Albert: “My objective was to learn how a library operates in an important university like KU Leuven, which is one of the top European universities according to university rankings like the QS. Above all, I wanted to know how they use online technologies for students (tutorials, sessions, etc) and learn about the relationship between librarians and the academic community”.
Oh, you do MOOCs?
Maria: “I don’t know if this happened to you as well Albert, but in my case the concept of online university really surprised them”.
Albert: “Absolutely…I explained it to them and they said, 'And the library? 'That’s online too'. They were surprised. 'And how do the students learn?' 'Via a totally virtual learning environment.' 'Oh, you do MOOCs?' 'We also do them, but it's not just that…'”.
Maria: “Now that you mention it, they did like the idea of the MicroMOOC we did at the UOC during open access week. You realize that the starting point and the environment of the UOC are always online and its initiatives are different to those of other universities. At on-site universities priority still cannot be given to the online environment, given that managing the on-site environment takes precedence: opening times, front desk, buildings, etc. Its odd because in spite of this, the motto of the Tromsø library is 'online first'”.
Sitting on the fence
Maria: “The Scandinavian countries are much more advanced than our country in terms of public policies. For them open access has been a reality for ten years and they do not conceive any alternative. By contrast, we are in constant contradiction: the system for evaluating research is not sufficiently coherent with the policies of open access and does not exist within a climate of trust between the evaluator and the person being evaluated. For example, in Norway the impact factor is not used for evaluation calls and the Library does not even know what it is. The government keeps a list of creditable journals and a record is kept of everything published. Now the policy in Norway has reached a point where soon anyone who does not publish in open access will not receive funding”.
Albert: “I noticed that they are very advanced in the management of research data. Researchers are well aware that when they do a research project, they have to publish it, and its data, in the repository. And this is a matter of institutional policy; in other words, it is not because they want to, but because they have to".
Maria: “Yes, they also explained to me that when researchers submit a research project they now have to include a data management plan, and the Library is part of the committee that validates whether or not this plan will encounter any problems. And, because they have a good operating context, money, policies and qualified personnel, when they receive a mandate to publish data in open access like Horizon 2020, they have no difficulty in implementing it. In fact, they have had a research open data repository and a department that runs it for three years now”.
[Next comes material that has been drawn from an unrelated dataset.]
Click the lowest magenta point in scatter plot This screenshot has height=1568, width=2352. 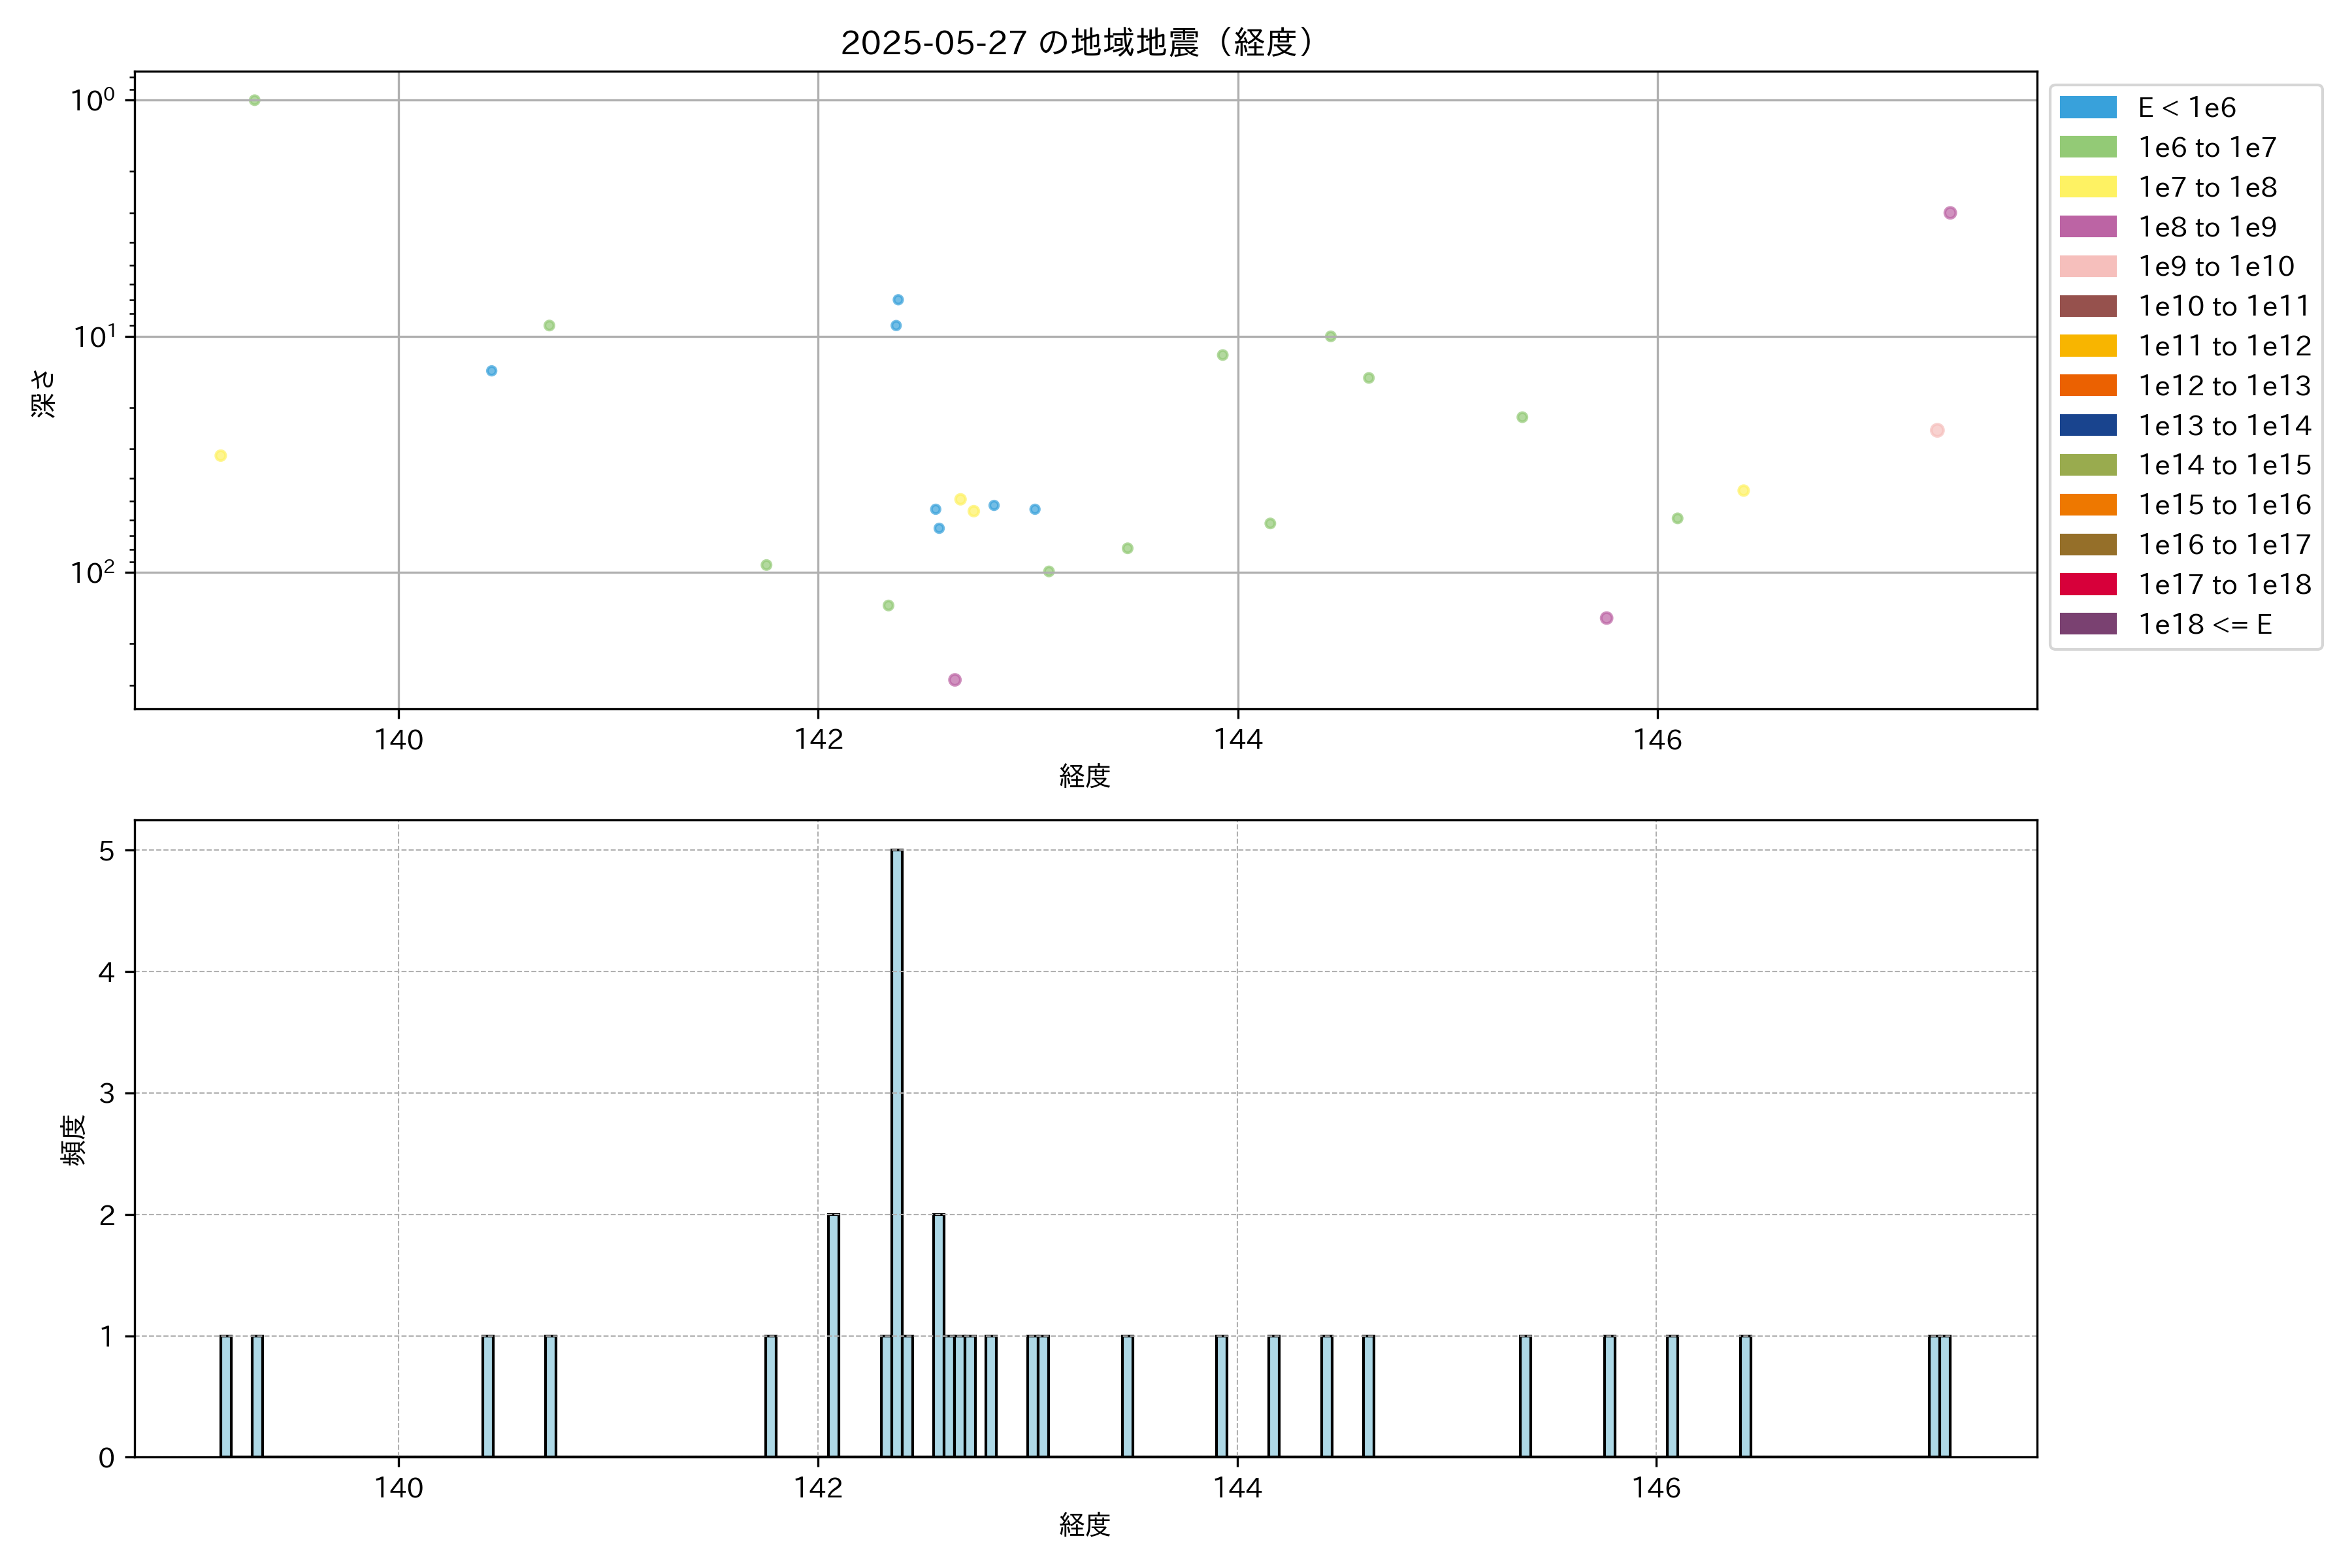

Albert: “Exactly, it’s the same at KU Leuven. Here we lack the resources”.
Maria: “In Spain, our skills, professional profiles, drive and even how we perceive things are very similar. The only difference is that in Norway they can carry their projects out and here it’s more difficult. This makes me think that in the same way we talk about a digital divide, I also believe that an open acess divide is starting to establish itself.
The role of the librarian
Maria: “I liked the communicative relationship they have with professors: they speak to each other on the same level and the Library has the same authority as the academic community. I asked them how they had achieved this and they told me that, obviously, authority is not earned overnight. Being a relatively small university, communication is easier and it has always been considered just another faculty. The Library also does its own research and they can also request research projects, for example”.
Albert: “In my case I noticed that they tend to be highly skilled technically speaking. These are librarians but also computer experts."
Maria: “Yes, and in Norway they acknowledged, and not always positively, that they have a workforce with a very heterogeneous professional profile”.
Makerspaces and online laboratories
Albert: “Online laboratories and makerspaces are among their main goals. Creating learning spaces for socializing. Taking libraries and removing the books, the tables, etc”.
Maria: “Yes in Norway too: digital first and transforming the space”.
Albert: “Exactly! Transforming the space to make it for socializing, group work, labs, studying and promoting professionalization”.
Albert Cervera holds a degree in Catalan Language and Literature (UB) and a postgraduate diploma in Language Correction and Support in Catalan (UAB). She specialized in the fields of quality, standards and policies and also in publishing strategies for scholarly journals. .
Maria Boixadera holds degrees in Language and Literature (UB) and Information Science (UOC). His work experience has focused on university libraries and he has been working at the UOC Library for twelve years.